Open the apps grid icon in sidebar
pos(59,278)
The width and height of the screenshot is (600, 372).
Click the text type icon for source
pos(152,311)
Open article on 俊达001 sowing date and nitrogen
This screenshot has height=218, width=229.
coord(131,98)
————
Rewrite these lines, changing "icon" to "button" throughout and leaving everything else as it is.

#### [TASK ANSWER]
Open the apps grid button in sidebar
pos(59,278)
The width and height of the screenshot is (600, 372).
Click the text type button for source
pos(152,311)
Open article on 俊达001 sowing date and nitrogen
This screenshot has height=218, width=229.
coord(131,98)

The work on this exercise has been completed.